Наглотался я судьбы уже до «белочки»,
может стоит завязать с употреблением?
Сусальное
Сниму с плеча накинутый пиджак,
блесну глазами хищнически ярко,
и ты меня тогда захочешь так,
что мне непроизвольно станет жарко!
Увы и ах, но не собрать костей
была обречена она, бедняжка, –
шикарная, погибшая рубашка –
под натиском накрашенных ногтей.
Игриво увлекая на кровать,
мою укусом шею маркируешь,
целуешь до крови и не блефуешь,
когда клянешься в клочья разорвать.
И мне уже настолько горячо,
что даже и не высказать словами,
но я тянусь настойчиво ключом
к двери, к замку, ко входу в это пламя!
Интерпретируя крокодила
Как-то раз ко мне волшебник прилетел на вертолете,
вертолет ручной работы – он единственный такой.

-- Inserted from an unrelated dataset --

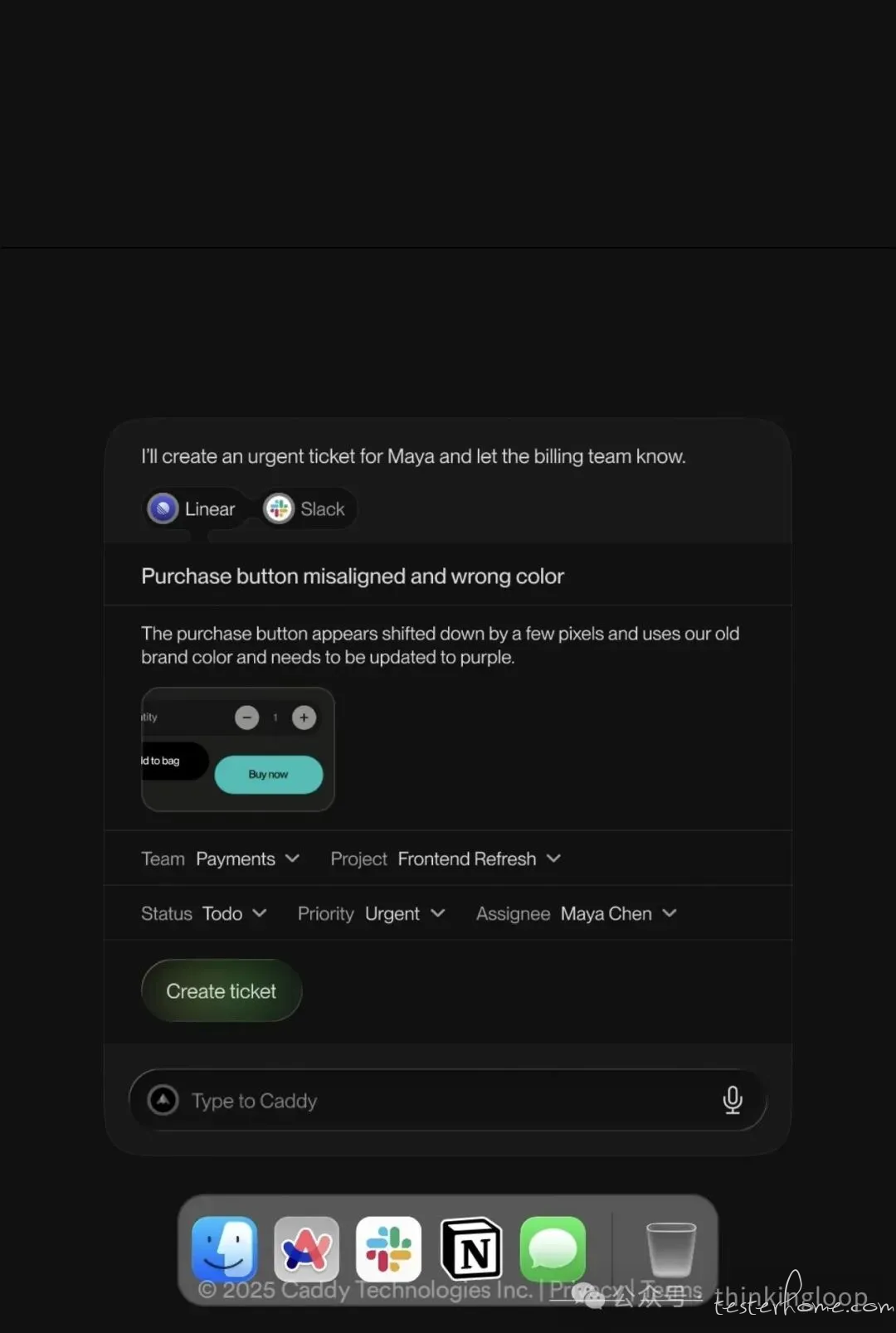Click the Linear app icon chip

point(192,509)
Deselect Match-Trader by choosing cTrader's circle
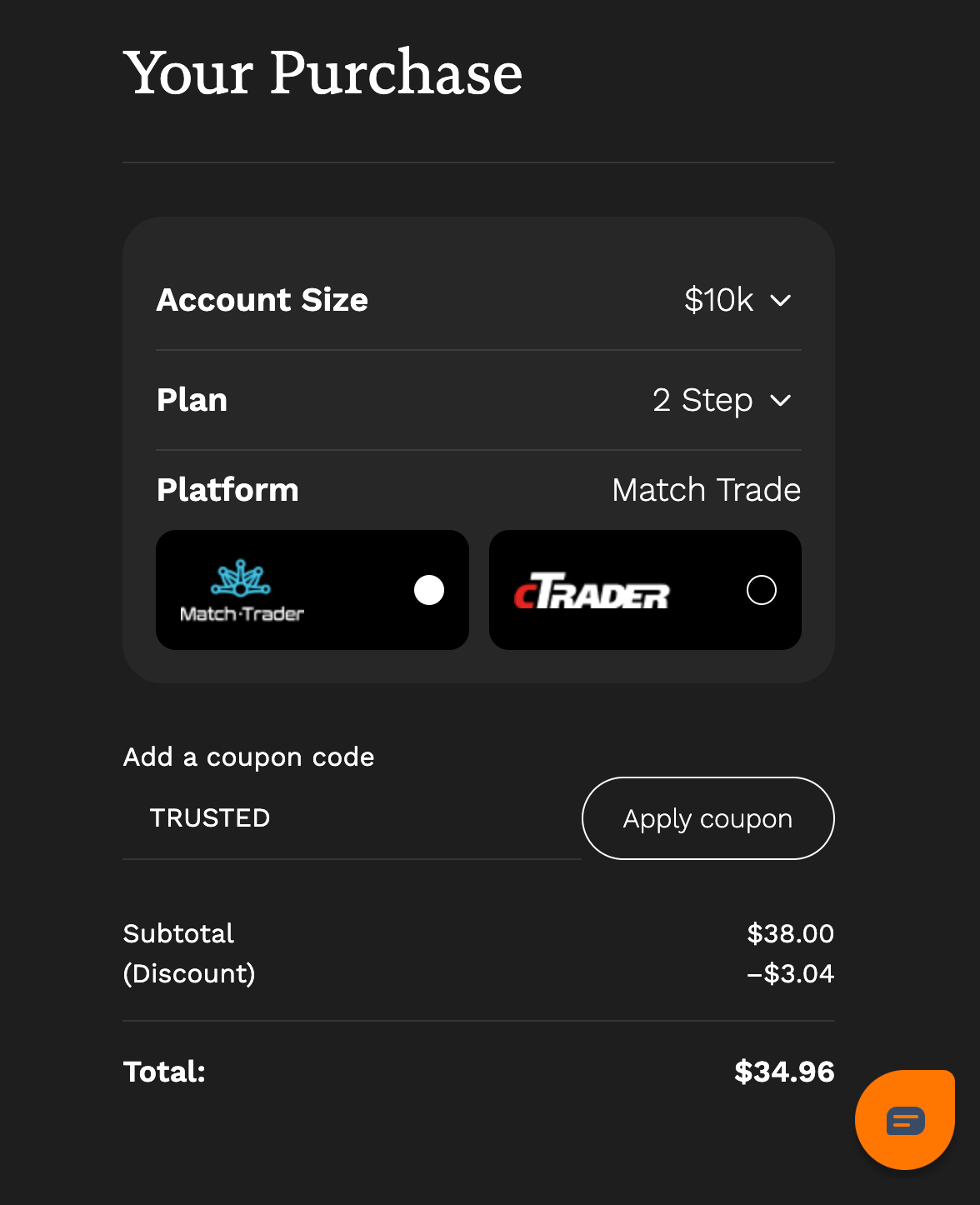 click(x=761, y=589)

Даже если захотите, вы второго не найдете,
потому что этот – первый – совершенно голубой!
У волшебника проектор, он кино крутить затейник,
просто престидижитатор, веселить большой мастак.
Ни за евро, ни за баксы, словом, точно не за деньги,
а буквально на халяву, за спасибо, просто так.
Невпопад меня поздравив с днем рождения прошедшим,
он мороженым набитый холодильник подарил...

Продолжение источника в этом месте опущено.